Beyinde bulunan kan damarlarının sağlığını (serebrovasküler) korumak için
uzunca süredir geleneksel olarak kullanılan adaçayı beyin fonksiyonunun
azaldığı hastalıkların tedavisinde kullanılmakta.
Adaçayı aynı zamanda saç, kepek, yağlı saç, ya da kafa derisi
enfeksiyonları için durulama suyu olarak tavsiye edilmekte. Aynı zamanda gri
veya beyaz renkli saçlarda gözle görülür şekilde eski rengine dönme sağladığı
yönünde bazı çalışmalar bulunuyor.
Adaçayının Tarihi
Akdeniz’e kıyısı bulunan ülkelerde doğal olarak yetişen adaçayı bu
bölgelerde binlerce yıldır tüketilmekte. Tedavi amaçlı kullanılan şifalı
bitkilerin en eskilerinden biri olan adaçayı günümüzde neredeyse tüm dünyada
yetiştirilmektedir. Adaçayının tarihte ilk kullanımı Antik Yunan ve Roma
dönemine kadar gidiyor. Bu dönemlerde ilk olarak et gibi uzun süre taze
kalmayan gıdaların dayanma sürelerini arttırmak amacıyla kullanılmış.

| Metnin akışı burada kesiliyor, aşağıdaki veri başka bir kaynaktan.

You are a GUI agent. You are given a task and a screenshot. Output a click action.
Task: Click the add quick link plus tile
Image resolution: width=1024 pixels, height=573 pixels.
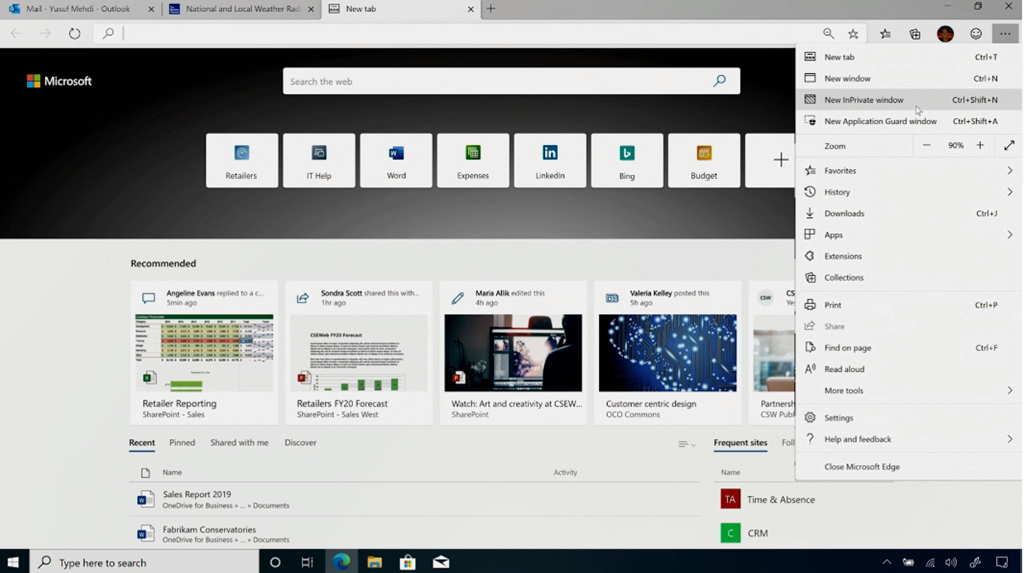pos(780,160)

Adaçayının bir nevi efsane olan faydaları tarih boyunca pek çok farklı
kültürde farklı nedenlerle kullanılmasını sağlamış. Arap yarımadasında
ölümsüzlük için, 14. yüzyıl Avrupa’sında ise büyülerden korunmak amacıyla kullanılmış.

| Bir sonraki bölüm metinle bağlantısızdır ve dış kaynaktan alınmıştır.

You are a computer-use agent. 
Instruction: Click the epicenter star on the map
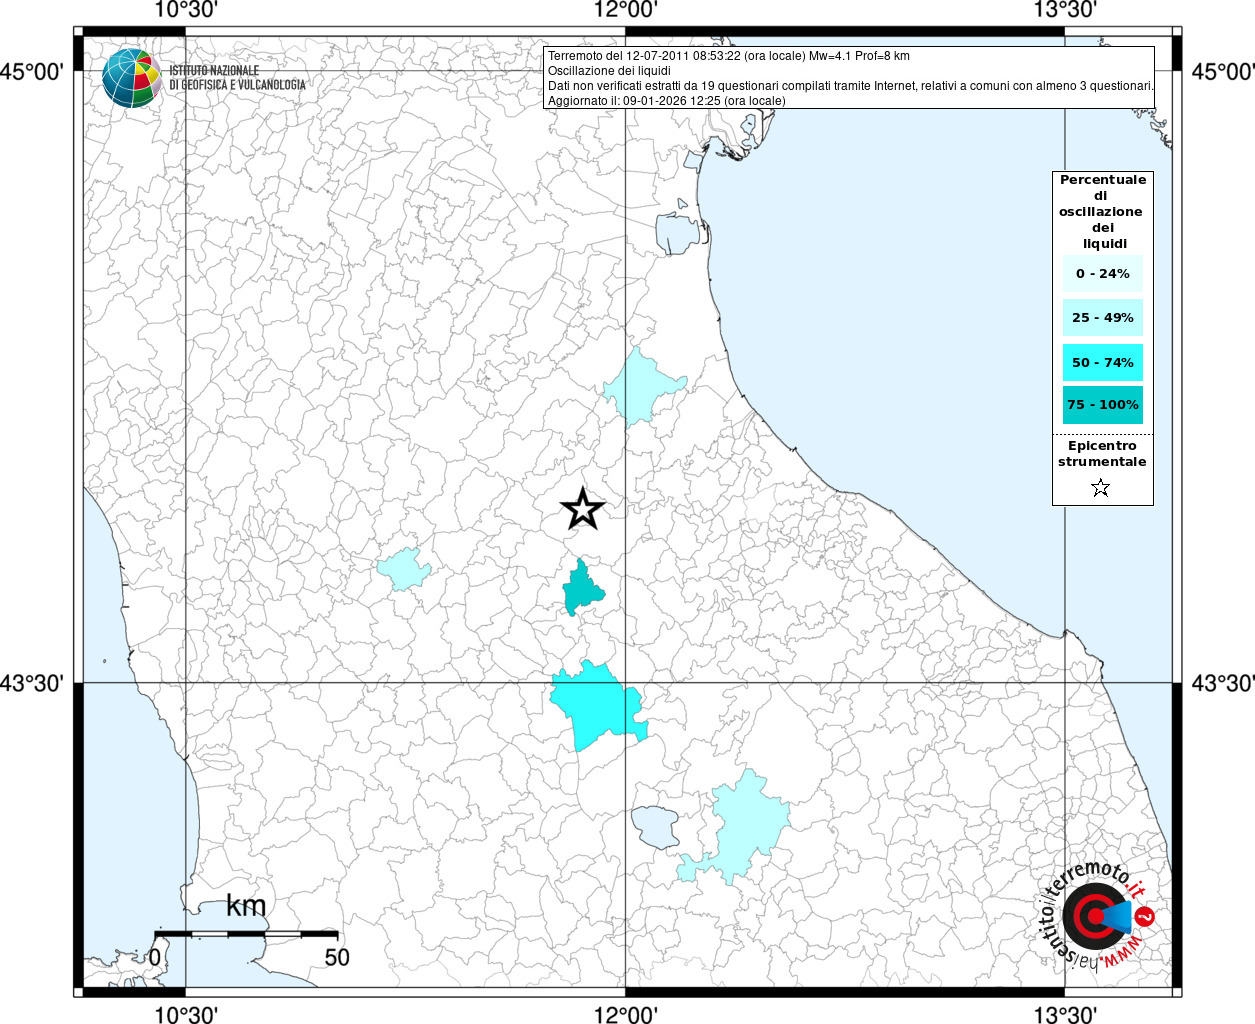pos(583,509)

17. yüzyılda adaçayı Çin’de o kadar talep görmüş ki Çinli tüccarlar Hollandalı
ticaret gemilerine 1 sandık adaçayı için 3 sandık siyah çay vermeye razı olmuş.
Günümüzde hala popülerliğini koruyan adaçayı en son 2001 yılında
International Herb Association (Uluslararası Şifalı Bitkiler Birliği)
tarafından yılın bitkisi seçildi.
Adaçayı Nasıl Seçilir
Ve Saklanır?
Taze adaçayı yaprakları grimsi yeşil renktedir ve üzerinde siyah noktalar
bulunmaz, rengi sarıya çalmaz. Yerel pazarlarda ya da aktarlarda kurutulmuş
organik adaçayı bulabilirsiniz. Organik olarak üretilen adaçayı C vitamini
yönünden daha zengindir ve besin değerleri taze adaçayına daha yakındır.
Taze adaçayını az miktarda hava alan plastik bir kabın içinde muhafaza
edebilirsiniz. Kurutulmuş adaçayı ise hava geçirmeyen cam bir kavanozda
saklanırsa tazeliğini 6 aya kadar korur. Kavanozu serin, loş ve kuru bir yere
koyun.
Adaçayının Yan
Etkileri
Adaçayı, hamile veya emziren kadınlar tarafından ya da epileptik kişiler
tarafından kullanılmamalıdır. Fazla tüketimi durumunda içinde bulunan thujone
ve kafur bileşenleri toksik etkiye yol açabilir. İki haftadan uzun süreli
kullanımı tavsiye edilmez. Herhangi bir sağlık koşulunuz varsa adaçayı
kullanmaya başlamadan önce doktorunuza danışmalısınız.